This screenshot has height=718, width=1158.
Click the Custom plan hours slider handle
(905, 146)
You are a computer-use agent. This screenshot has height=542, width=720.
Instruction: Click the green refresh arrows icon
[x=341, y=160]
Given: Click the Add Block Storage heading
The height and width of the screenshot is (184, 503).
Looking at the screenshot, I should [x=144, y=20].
...
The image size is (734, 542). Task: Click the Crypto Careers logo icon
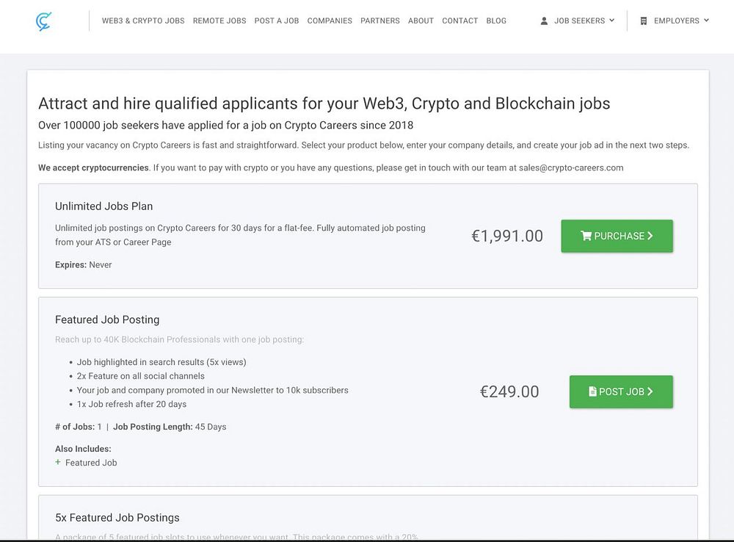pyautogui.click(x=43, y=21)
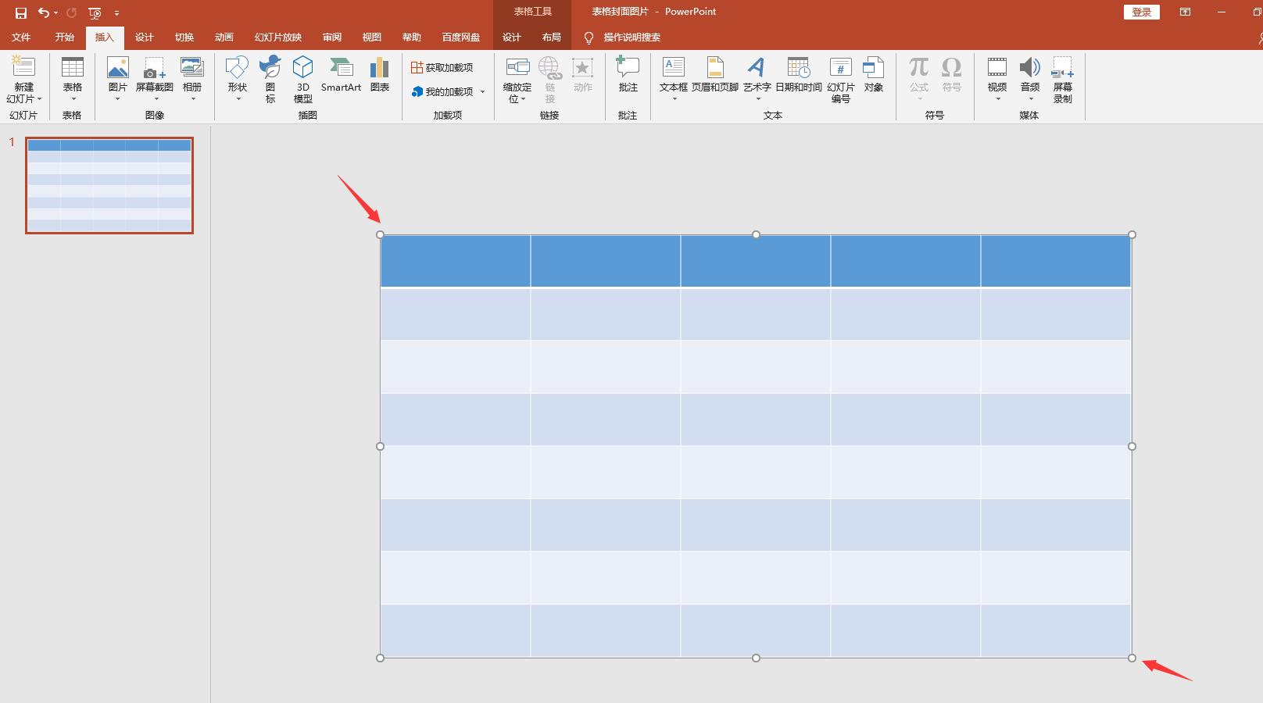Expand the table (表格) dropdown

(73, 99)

**Task**
Produce a word-for-word copy of everything above from the line holding "This screenshot has height=718, width=1158." down to the line holding "Given: Click the Add Block Storage heading", with both of those lines kept.

**Exercise result**
This screenshot has height=718, width=1158.
Click the Custom plan hours slider handle
(905, 146)
You are a computer-use agent. This screenshot has height=542, width=720.
Instruction: Click the green refresh arrows icon
[x=341, y=160]
Given: Click the Add Block Storage heading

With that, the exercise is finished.